At this point it's easy enough to make a function that plays particular note for a given number of samples, and join together a few of them to make a melody:
↗️SineNote ← { len 𝕊 freq: phase ← freq × (↕len) ÷ rate •math.Sin (2×π) × phase } Play ∾ (rate÷4) SineNote¨ 440 × 2⋆0‿7‿4‿5‿9‿5‿2‿4‿0÷12
With an envelope that starts and ends at 0, this would be okay, but here we get clicks between many of the notes (they're not even consistent!). These are caused by sudden jumps in the value: each sine wave starts at 0, but ends wherever it happens to be when the quarter-second is up. To make the changes smooth we should carry the phase over from one note to the next instead of restarting at zero.
A clean way to do this is to work with phase differences instead of jumping to the phase immediately. In freq × (↕len) ÷ rate, the difference between any two samples is freq ÷ rate. So we can define a function taking an array freqs giving the frequency at each sample. It'll compute the corresponding phase differences, then sum to get a continuous phase (to align with ↕len above starting at 0, it might be more correct to shift right one position, but a 1-sample phase difference doesn't matter at all).
Sine ← { 𝕊 freqs: phase ← +` freqs ÷ rate •math.Sin (2×π) × phase } Play Sine (rate÷4) / 440 × 2⋆0‿7‿4‿5‿9‿5‿2‿4‿0÷12
We use Replicate (/) to compute the array of notes that we want to pass in. This way is a better fit for the array style because it works with one big array instead of a nested one. And like Each (¨) before, Replicate can take a list of lengths for its left argument to give the notes different durations.

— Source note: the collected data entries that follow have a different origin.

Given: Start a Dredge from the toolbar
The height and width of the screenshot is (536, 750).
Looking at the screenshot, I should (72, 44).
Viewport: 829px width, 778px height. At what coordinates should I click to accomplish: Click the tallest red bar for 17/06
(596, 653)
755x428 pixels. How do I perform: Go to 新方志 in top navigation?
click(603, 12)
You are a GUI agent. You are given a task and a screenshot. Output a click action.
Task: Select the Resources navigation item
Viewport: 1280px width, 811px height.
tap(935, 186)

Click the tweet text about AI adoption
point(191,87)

Now we have complete control of the frequency, down to the sample! This allows us to use dynamic frequencies that slide or wiggle around (portamento, vibrato). To be discussed more in a page on frequency modulation.
The use of a sum that increases forever might be concerning because it eventually loses precision. But in a typical BQN implementation that uses double-precision floats, you have 53 bits of precision which is quite a lot. To get down to 24 bits after the decimal, there need to be about 29 above it. At an upper-treble frequency of 10kHz, the phase increases at 60×60×1e4 per hour, so how long would that take?
((2⋆53) ÷ 2⋆24) ÷ (60×60×1e4) 14.913080888888889
About 15 hours, which is also like, 20 gigabytes of data for a single channel. A waveform with sharp changes, or other processing, could amplify phase imprecisions, but I think there's no need to worry about this problem at practical scales. But if necessary, you could do the sum in segments and apply 1| to the carried phase in between.